A HIDDEN KILLER: COMPLETE DISSECTION OF THE ASCENDING AND DESCENDING AORTA INDUCED BY GRAM NEGATIVE AORTITIS

Case Presentation:

Our patient is a 62-year-old Eastern European female with no significant past medical history who was brought to the emergency department after a sustaining a syncopal episode. At the time of exam, she was largely asymptomatic, and her review of systems was positive for a brief isolated episode of mild chest pain that resolved spontaneously five days prior to presentation. On examination, she was afebrile, normotensive, and non-toxic appearing, however, discrepancies in blood pressure readings and radial pulses between opposing arms were the only findings that prompted further workup.

A computed tomography (CT) scan revealed an extensive aortic dissection originating from the aortic root and extending into the common iliac arteries. Her dissection involved the brachiocephalic trunk, right common carotid, and was complicated by a hemorrhagic pericardial effusion. The patient was emergently taken for surgery during which she underwent complete repair of the ascending aortic dissection with aortic root replacement and reimplantation of the coronary arteries. The patient was managed in the intensive care unit following the operation.

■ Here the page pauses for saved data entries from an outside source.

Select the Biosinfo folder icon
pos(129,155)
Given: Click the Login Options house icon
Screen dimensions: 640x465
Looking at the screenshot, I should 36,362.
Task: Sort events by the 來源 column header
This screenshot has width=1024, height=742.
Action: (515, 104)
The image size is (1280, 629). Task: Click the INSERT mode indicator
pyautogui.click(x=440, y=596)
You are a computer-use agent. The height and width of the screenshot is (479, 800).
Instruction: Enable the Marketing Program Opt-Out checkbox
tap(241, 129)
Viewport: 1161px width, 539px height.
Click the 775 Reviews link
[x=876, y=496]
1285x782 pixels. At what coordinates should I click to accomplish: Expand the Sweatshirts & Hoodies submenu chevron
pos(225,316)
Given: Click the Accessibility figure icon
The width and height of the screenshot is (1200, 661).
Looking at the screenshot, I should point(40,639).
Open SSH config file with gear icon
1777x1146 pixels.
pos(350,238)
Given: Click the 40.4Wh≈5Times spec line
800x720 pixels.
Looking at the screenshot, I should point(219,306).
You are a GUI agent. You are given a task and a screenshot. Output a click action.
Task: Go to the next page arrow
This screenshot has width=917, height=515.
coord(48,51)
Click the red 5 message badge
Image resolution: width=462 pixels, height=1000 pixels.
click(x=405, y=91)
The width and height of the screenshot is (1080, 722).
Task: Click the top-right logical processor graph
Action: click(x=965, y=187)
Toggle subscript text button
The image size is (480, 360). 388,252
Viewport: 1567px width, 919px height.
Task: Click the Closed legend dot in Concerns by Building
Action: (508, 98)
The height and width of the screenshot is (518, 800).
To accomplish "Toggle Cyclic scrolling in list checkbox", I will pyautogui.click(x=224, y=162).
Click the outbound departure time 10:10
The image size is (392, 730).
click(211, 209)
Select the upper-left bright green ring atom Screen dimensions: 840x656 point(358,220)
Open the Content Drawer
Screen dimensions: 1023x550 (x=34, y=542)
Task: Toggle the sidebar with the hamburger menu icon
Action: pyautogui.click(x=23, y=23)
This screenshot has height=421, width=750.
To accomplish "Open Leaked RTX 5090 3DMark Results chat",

Biopsy and surveillance culture of the resected aortic valve unexpectedly exhibited growth of Escherichia coli several days later, and additional antibiotic therapy was initiated. Based on this finding, we infer that this patient had subclinical aortic valve endocarditis and resultant aortitis which led to dissection. Unfortunately, despite aggressive supportive measures, the patient’s post-operative course was complicated by sepsis and multiorgan failure and ultimately resulted in the patient’s demise.

Discussion:

Dissection of the ascending aorta is a relatively rare condition and occurs at an estimated annual incidence of 3-4 cases per 100,000 persons. Known risk factors include hypertension, atherosclerosis, smoking, aortic aneurysm, aortic stenosis, cocaine use, bicuspid aortic valve, and connective tissue disorders such as Marfan Syndrome. Although much less common, infectious causes such as aortitis and syphilis are also established etiologies. Infectious aortitis is associated with high rates of rupture, and early diagnosis is important in preventing such outcomes. Furthermore, syncope, tamponade, pulse deficits, and delay in diagnosis are all high-risk features in ascending aortic dissection and are associated with high perioperative mortality.

Conclusions:

It is crucial to check pulses and blood pressure in opposing extremities in patients presenting with chest pain or syncope, as these were the only initial findings that led to the correct diagnosis. Unfortunately, the lack of clinical and laboratory evidence of infection led to a delay in the diagnosis and the initiation of antibiotic therapy. We urge clinicians to be wary of this life-threatening condition in patients that present with none of the classical risk factors, as early recognition and intervention are critical in lowering mortality.